Tarefa de trabalho 1:
Segundo o trecho sobre o lazer, em que país da Revolução Industrial o lazer foi considerado preponderante nas discussões sobre produtividade?
Tarefa de trabalho 2:
Repita o trecho sobre o lazer entre "Desde as antigas" e "trabalho e o lazer.", inclusive.
Tarefa de trabalho 3:
Por favor, escreva o que vem a seguir no trecho sobre o lazer, começando depois da última frase apresentada.

Trecho do texto:
Desde as antigas sociedades greco-romanas o lazer constituiu o tempo de não trabalhar, e na Inglaterra da Revolução Industrial esse conceito, ao lado do trabalho, saúde, economia, educação, foi considerado preponderante nas discussões sobre produtividade, liberdade pessoal e prazer existencial.

No século XX, o conhecimento sobre o lazer foi difundido nas sociedades ocidentais como uso do tempo livre principalmente em contextos urbanos e industrializados, e muitas vezes associados ao consumo, mas o período de pandemia recentemente atravessado de certa forma contribuiu para diluir a oposição trabalho e lazer, já que a flexibilização laboral permitida nas funções passíveis de trabalho remoto, e o avanço tecnológico que o facilitou, esmaeceram os limites entre ambos, tornando cada vez mais tênues e difusos horários de iniciar ou interromper o trabalho e o lazer.

Linhas fornecidas:
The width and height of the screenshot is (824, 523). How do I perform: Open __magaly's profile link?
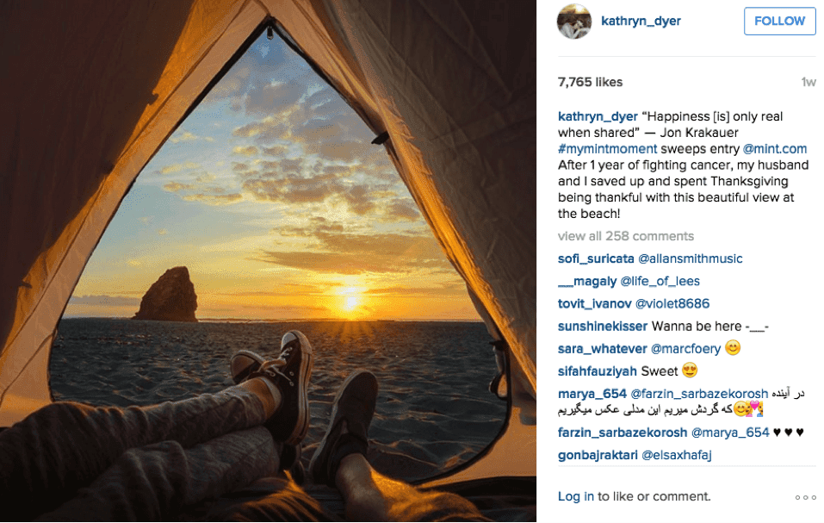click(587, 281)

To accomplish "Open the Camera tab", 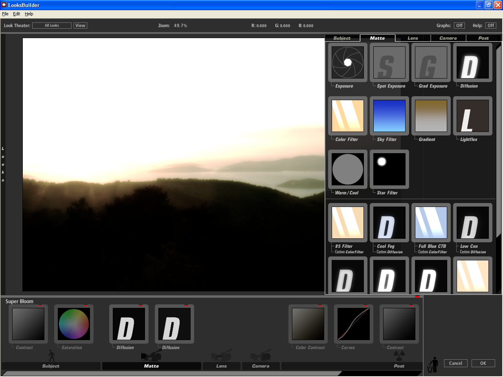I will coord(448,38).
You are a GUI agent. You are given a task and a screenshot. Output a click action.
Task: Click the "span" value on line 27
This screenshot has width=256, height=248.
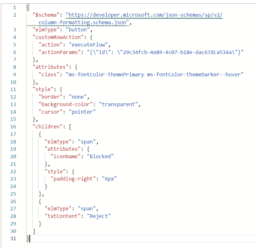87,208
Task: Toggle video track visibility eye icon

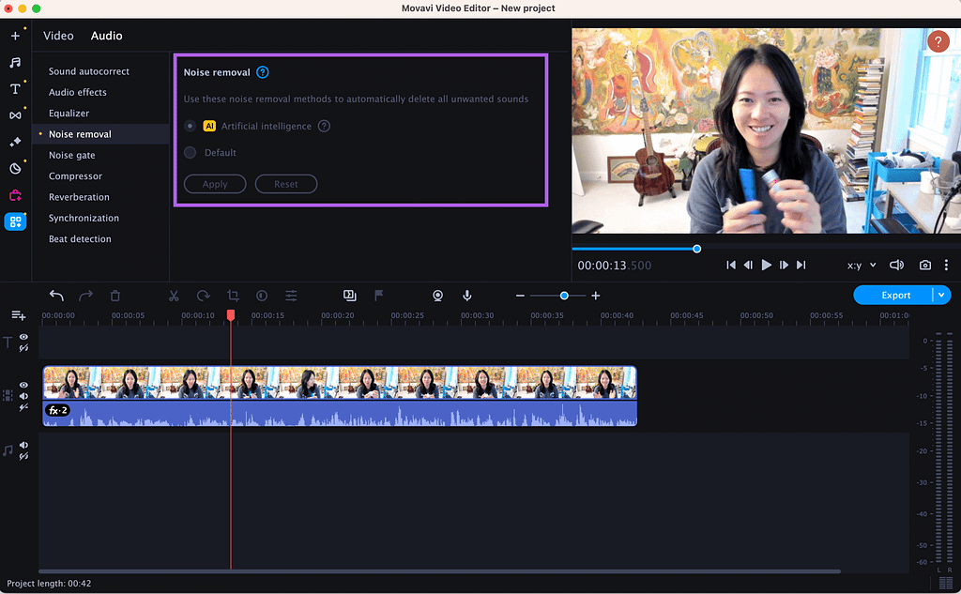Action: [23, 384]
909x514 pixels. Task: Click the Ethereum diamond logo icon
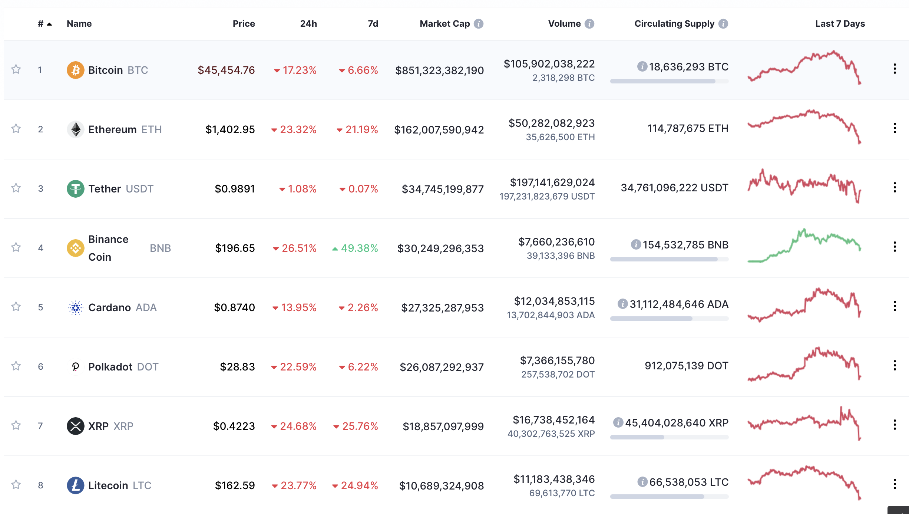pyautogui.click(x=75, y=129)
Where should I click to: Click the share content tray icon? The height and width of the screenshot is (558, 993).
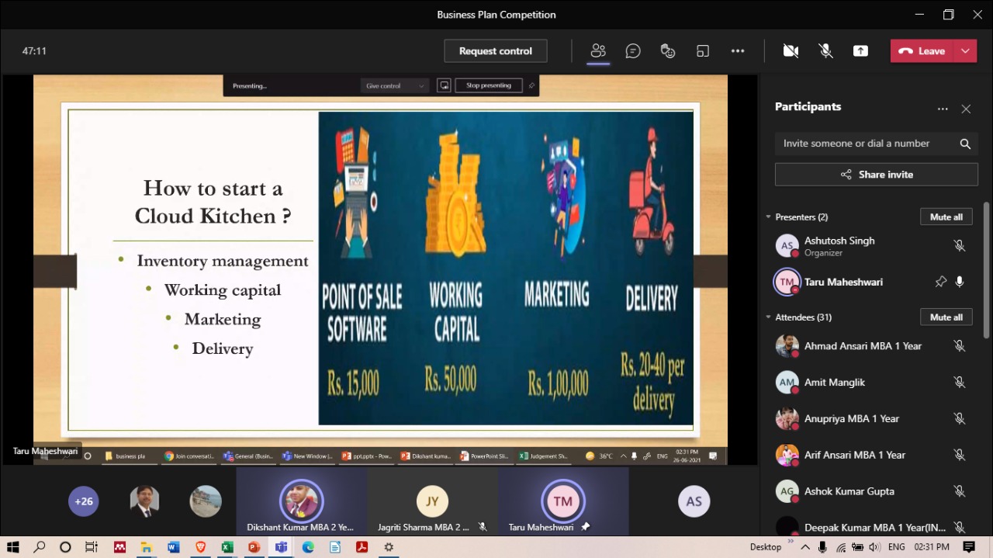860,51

Resultado do exercício 1:
Na Inglaterra.

Resultado do exercício 2:
Desde as antigas sociedades greco-romanas o lazer constituiu o tempo de não trabalhar, e na Inglaterra da Revolução Industrial esse conceito, ao lado do trabalho, saúde, economia, educação, foi considerado preponderante nas discussões sobre produtividade, liberdade pessoal e prazer existencial.

No século XX, o conhecimento sobre o lazer foi difundido nas sociedades ocidentais como uso do tempo livre principalmente em contextos urbanos e industrializados, e muitas vezes associados ao consumo, mas o período de pandemia recentemente atravessado de certa forma contribuiu para diluir a oposição trabalho e lazer, já que a flexibilização laboral permitida nas funções passíveis de trabalho remoto, e o avanço tecnológico que o facilitou, esmaeceram os limites entre ambos, tornando cada vez mais tênues e difusos horários de iniciar ou interromper o trabalho e o lazer.

Resultado do exercício 3:
Ademais, sempre houve por parte de sociólogos a tendência de compreender o lazer como necessidade humana e dimensão cultural, pela ludicidade e prática social que proporciona, abrangendo uma série de vivências culturais nas cidades ou mesmo em regiões rurais; comunidades indígenas, quilombolas, ribeirinhas, ciganas, possuem sempre uma palavra similar ao termo lazer para designar as práticas sociais não diretamente associadas às obrigações do dia-a-dia, que trazem alegria e renovam os inter-relacionamentos.

Tais atividades tem peculiaridades históricas, sociais, éticas, estéticas e de tradição, diversidades atribuídas a diferentes realidades de festas e celebrações, jogos, músicas, humor e experiências sociais com significados e sentidos característicos daquele grupo. Embora hoje as mídias sociais e os meios de comunicação de grande alcance tendam a diminuir as especificidades locais, elas ainda sobrevivem. Lazer parece sim uma necessidade humana e tem estado presente na vida cotidiana ao longo dos séculos, em todas as regiões e contextos.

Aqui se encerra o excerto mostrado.